■ **Task requirements**
1. In the forum thread, what position was Enigmaticat in when falling asleep once?
2. Please write out the part of the forum thread that opens with the words containing "## SnowFox (Dec" and closes with "who wants snuggles.".
***** Quoted text *****
I thought I was doing well to hide it :3


----------



## Enigmaticat (Dec 7, 2008)

Ive fallen asleep standing once. I woke up with someone trying to talk to me.


----------



## SnowFox (Dec 7, 2008)

Ren-Raku said:


> I thought I was doing well to hide it :3



Sorry to be the one to break it to you 

Random sleep fact: I tend to go to bed around this time.

Night everyone, I'll leave the door unlocked for anyone who wants snuggles.


----------



## Roose Hurro (Dec 7, 2008)

mrredfox said:


> when i sleep, my dreams feel real, like *i can actually feel whats happening* o.o



All the time for me, perfectly normal.  Makes it quite a bit uncomfortable when I'm shot or stabbed or otherwise injured/killed.  Like the time I dreamt I was a soldier in WWII, and had my left leg taken down by machingun fire....




Nargle said:


> I suppose I have a few sleeping quirks:
> 
> -I can purposely induce lucid dreaming
> -I have trouble sleeping in the dark, so I always have light, and sunlight is the best at helping me fall asleep
> ...



Last night I dreamt I was at my uncles old place, when he lived on ten acres out in the country... I ate what was left in the bottom of a container of ice cream.  Looked and tasted like strawberry....




SnowFox said:


> I think I know what you mean, I've had similar things happen. Oh and that reminds me...
> 
> It hasn't happened for a couple of years now but it happened on and off for quite a long time. As I'm falling asleep, just at the moment I'm almost fully unconscious I would suddenly realize I was asleep and become "aware" again but be completely paralyzed. I could hear my pulse really loud and any attempt to move a muscle, or open my eyes or anything would just make it get louder and louder and cause agonizing pain in my whole body, which would cause me to tense up even more making it worse. A few times I honestly felt like I was going to die from something bursting in my head. It was really terrifying, and it randomly stopped happening just as randomly as it started



Sounds like Night Terrors, to me....




mrredfox said:


> its wierd, i dont understand how poeple can not dream o.o





Zoopedia said:


> I have a dream about once every few months. Well actually EVERYBODY has many dreams every night. Just how many you remember varies between people.
***** Entries supplied *****
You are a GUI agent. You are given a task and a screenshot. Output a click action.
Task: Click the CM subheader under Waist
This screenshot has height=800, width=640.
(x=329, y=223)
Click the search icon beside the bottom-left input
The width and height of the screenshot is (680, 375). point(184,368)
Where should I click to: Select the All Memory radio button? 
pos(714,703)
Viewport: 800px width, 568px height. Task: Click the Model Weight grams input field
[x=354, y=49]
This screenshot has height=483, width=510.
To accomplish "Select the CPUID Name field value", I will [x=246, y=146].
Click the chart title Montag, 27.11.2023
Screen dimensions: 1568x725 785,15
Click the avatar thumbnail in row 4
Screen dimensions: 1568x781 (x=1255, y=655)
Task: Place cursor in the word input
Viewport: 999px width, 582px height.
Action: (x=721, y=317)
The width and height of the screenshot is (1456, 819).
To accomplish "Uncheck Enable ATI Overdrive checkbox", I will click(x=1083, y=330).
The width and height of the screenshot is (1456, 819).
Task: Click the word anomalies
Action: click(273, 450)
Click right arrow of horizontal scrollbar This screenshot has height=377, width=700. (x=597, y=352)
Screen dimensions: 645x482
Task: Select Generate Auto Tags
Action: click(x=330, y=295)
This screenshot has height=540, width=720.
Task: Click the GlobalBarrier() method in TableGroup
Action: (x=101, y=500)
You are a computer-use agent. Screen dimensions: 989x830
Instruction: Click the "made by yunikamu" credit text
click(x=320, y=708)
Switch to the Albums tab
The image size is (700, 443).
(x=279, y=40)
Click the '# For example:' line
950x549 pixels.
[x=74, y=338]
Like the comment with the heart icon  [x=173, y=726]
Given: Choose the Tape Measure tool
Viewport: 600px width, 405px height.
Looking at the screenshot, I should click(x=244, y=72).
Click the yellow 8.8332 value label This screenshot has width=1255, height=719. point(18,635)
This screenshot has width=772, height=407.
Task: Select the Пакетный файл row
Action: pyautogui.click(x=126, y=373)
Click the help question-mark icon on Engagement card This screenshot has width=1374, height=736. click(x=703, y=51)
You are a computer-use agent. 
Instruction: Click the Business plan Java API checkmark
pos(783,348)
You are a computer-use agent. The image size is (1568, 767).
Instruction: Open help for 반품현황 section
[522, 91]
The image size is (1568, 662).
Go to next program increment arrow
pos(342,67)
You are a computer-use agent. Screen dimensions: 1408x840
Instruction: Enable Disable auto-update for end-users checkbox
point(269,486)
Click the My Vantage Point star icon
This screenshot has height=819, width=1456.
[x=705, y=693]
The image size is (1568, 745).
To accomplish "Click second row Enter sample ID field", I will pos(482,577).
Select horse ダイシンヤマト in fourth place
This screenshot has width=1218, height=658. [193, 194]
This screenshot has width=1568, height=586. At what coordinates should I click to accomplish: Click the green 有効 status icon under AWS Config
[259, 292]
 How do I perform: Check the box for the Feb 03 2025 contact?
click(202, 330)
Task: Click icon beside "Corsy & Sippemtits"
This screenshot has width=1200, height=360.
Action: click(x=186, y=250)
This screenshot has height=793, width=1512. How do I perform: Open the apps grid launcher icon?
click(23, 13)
*****
■ **Per-task outputs**
1. Standing.

2.
## SnowFox (Dec 7, 2008)

Ren-Raku said:


> I thought I was doing well to hide it :3



Sorry to be the one to break it to you 

Random sleep fact: I tend to go to bed around this time.

Night everyone, I'll leave the door unlocked for anyone who wants snuggles.